W0386

Protein prenyltransferases are a ubiquitous and essential family of eukaryotic enzymes that catalyze the attachment of a lipid group to heterotrimeric and small GTPase proteins (G proteins). This lipid modification, called protein prenylation, allows association with the cell membrane, promotes protein-protein interactions with other signal transduction members, and is required for the transforming activity of oncogenic mutants. The CaaX prenyltransferase family, so called because they recognize protein substrates with a C-terminal CaaX sequence, has two members: protein geranylgeranyltransferase type-I (GGTase-I), which catalyzes the addition of a 20-carbon lipid to substrate proteins, and protein farnesyltransferase (FTase), which catalyzes the addition of a 15-carbon lipid to substrate proteins.
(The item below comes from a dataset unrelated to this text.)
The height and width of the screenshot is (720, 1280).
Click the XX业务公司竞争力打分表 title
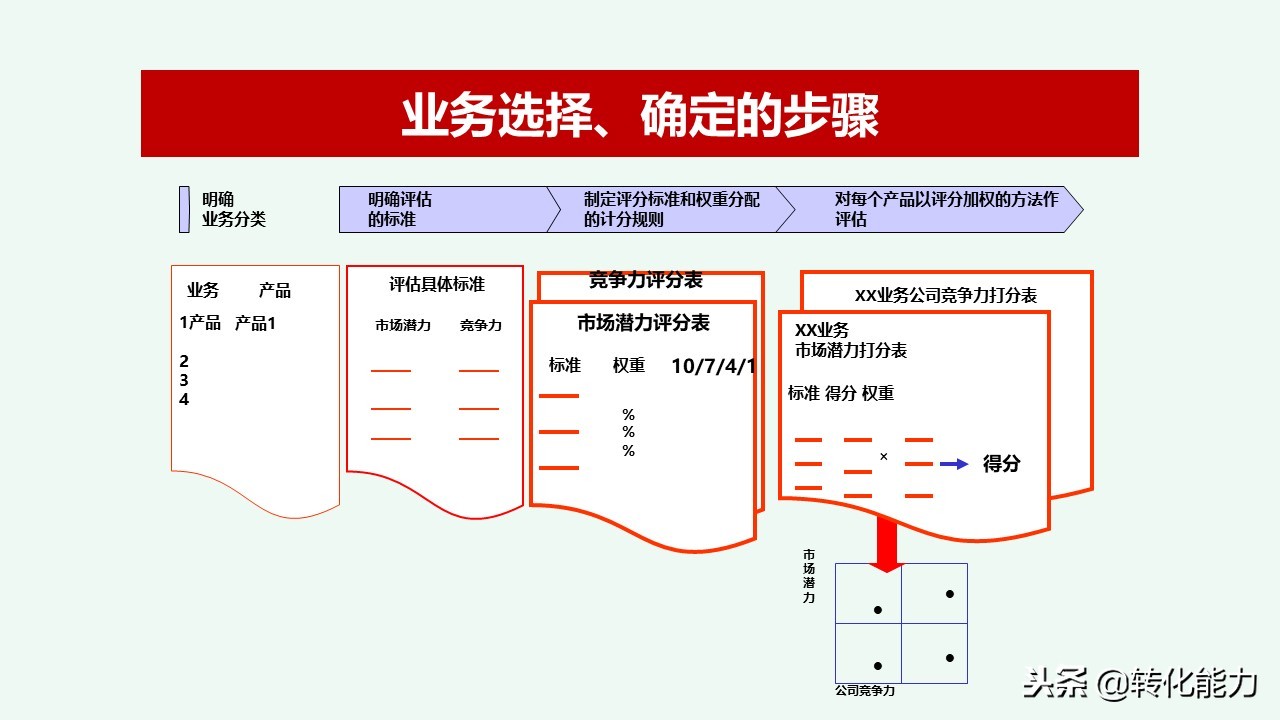pos(943,296)
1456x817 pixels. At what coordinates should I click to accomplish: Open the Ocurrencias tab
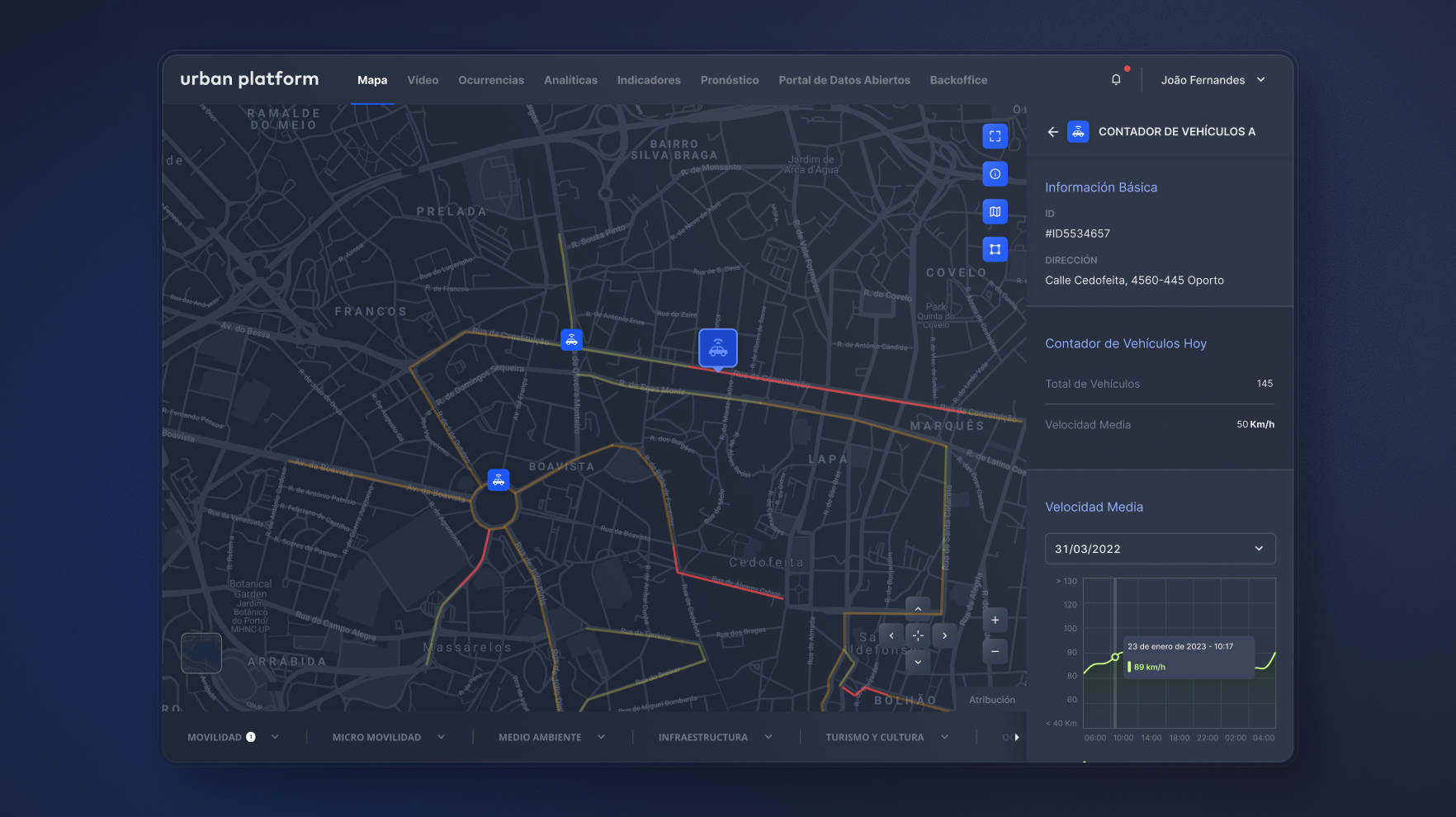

CaaX prenyltransferase inhibitors are currently in clinical trials for the treatment in cancer, and are being tested for the treatment of inflammation, heart disease, and parasitic organisms. We have determined a series of crystal structures representing major steps along the FTase (Long et al., Nature 2002) and GGTase-I reaction coordinate. These structures illustrate the unique biochemical properties of each enzyme, and suggest a common reaction mechanism shared by all protein prenyltransferases. Also, these structures reveal a heretofore unrecognized motif conserved on all protein prenyltransferases that suggests an additional role in the cell. Here we present FTase and GGTase-I structures complexed with different protein and lipid substrates. Using these structures, and previous biochemical findings, we propose a molecular model for CaaX prenyltransferase specificity. Finally, we have determined structures of GGTase-I and FTase complexed with different inhibitors. These structures give insight into inhibitor specificity mechanisms, and should help in lead compound optimization and the further development of novel inhibitors.